## Word and element pointing items
# # # #

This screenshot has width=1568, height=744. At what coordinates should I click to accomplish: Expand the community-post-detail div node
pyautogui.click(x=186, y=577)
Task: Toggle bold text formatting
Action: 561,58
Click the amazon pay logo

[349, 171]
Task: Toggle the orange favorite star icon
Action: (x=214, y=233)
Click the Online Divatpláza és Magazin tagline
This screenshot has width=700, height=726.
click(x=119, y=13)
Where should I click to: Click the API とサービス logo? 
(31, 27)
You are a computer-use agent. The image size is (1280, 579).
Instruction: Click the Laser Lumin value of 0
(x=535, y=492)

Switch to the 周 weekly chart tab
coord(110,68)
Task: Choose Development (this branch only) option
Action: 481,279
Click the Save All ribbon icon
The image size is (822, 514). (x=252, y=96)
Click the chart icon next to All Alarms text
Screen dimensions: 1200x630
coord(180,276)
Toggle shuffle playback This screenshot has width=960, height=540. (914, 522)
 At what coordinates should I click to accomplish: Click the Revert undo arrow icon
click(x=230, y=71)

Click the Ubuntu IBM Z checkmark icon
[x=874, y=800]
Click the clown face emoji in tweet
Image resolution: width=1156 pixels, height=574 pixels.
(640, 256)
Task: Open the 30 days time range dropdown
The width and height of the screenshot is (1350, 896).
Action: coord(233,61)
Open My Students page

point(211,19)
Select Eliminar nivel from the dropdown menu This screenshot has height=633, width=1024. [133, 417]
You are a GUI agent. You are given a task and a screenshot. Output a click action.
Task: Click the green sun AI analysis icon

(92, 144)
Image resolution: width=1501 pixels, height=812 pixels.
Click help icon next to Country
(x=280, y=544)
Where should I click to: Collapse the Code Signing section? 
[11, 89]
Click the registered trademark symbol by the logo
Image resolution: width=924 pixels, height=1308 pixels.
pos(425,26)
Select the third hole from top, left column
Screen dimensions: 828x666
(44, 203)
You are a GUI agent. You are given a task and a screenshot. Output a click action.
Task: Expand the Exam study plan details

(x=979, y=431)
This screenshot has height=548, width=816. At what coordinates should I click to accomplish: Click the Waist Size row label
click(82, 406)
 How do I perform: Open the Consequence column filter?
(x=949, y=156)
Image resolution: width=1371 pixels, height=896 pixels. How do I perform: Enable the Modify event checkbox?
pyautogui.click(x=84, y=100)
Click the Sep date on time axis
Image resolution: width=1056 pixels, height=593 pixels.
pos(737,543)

# # # #

## Required work
Please reproduce all of the items above, line for line, with no changes.

## Solution below
This screenshot has width=1568, height=744. At what coordinates should I click to accomplish: Expand the community-post-detail div node
pyautogui.click(x=186, y=577)
Task: Toggle bold text formatting
Action: 561,58
Click the amazon pay logo

[349, 171]
Task: Toggle the orange favorite star icon
Action: (x=214, y=233)
Click the Online Divatpláza és Magazin tagline
This screenshot has width=700, height=726.
click(x=119, y=13)
Where should I click to: Click the API とサービス logo? 
(31, 27)
You are a computer-use agent. The image size is (1280, 579).
Instruction: Click the Laser Lumin value of 0
(x=535, y=492)

Switch to the 周 weekly chart tab
coord(110,68)
Task: Choose Development (this branch only) option
Action: 481,279
Click the Save All ribbon icon
The image size is (822, 514). (x=252, y=96)
Click the chart icon next to All Alarms text
Screen dimensions: 1200x630
coord(180,276)
Toggle shuffle playback This screenshot has width=960, height=540. (914, 522)
 At what coordinates should I click to accomplish: Click the Revert undo arrow icon
click(x=230, y=71)

Click the Ubuntu IBM Z checkmark icon
[x=874, y=800]
Click the clown face emoji in tweet
Image resolution: width=1156 pixels, height=574 pixels.
(640, 256)
Task: Open the 30 days time range dropdown
The width and height of the screenshot is (1350, 896).
Action: coord(233,61)
Open My Students page

point(211,19)
Select Eliminar nivel from the dropdown menu This screenshot has height=633, width=1024. [133, 417]
You are a GUI agent. You are given a task and a screenshot. Output a click action.
Task: Click the green sun AI analysis icon

(92, 144)
Image resolution: width=1501 pixels, height=812 pixels.
Click help icon next to Country
(x=280, y=544)
Where should I click to: Collapse the Code Signing section? 
[11, 89]
Click the registered trademark symbol by the logo
Image resolution: width=924 pixels, height=1308 pixels.
pos(425,26)
Select the third hole from top, left column
Screen dimensions: 828x666
(44, 203)
You are a GUI agent. You are given a task and a screenshot. Output a click action.
Task: Expand the Exam study plan details

(x=979, y=431)
This screenshot has height=548, width=816. At what coordinates should I click to accomplish: Click the Waist Size row label
click(82, 406)
 How do I perform: Open the Consequence column filter?
(x=949, y=156)
Image resolution: width=1371 pixels, height=896 pixels. How do I perform: Enable the Modify event checkbox?
pyautogui.click(x=84, y=100)
Click the Sep date on time axis
Image resolution: width=1056 pixels, height=593 pixels.
pos(737,543)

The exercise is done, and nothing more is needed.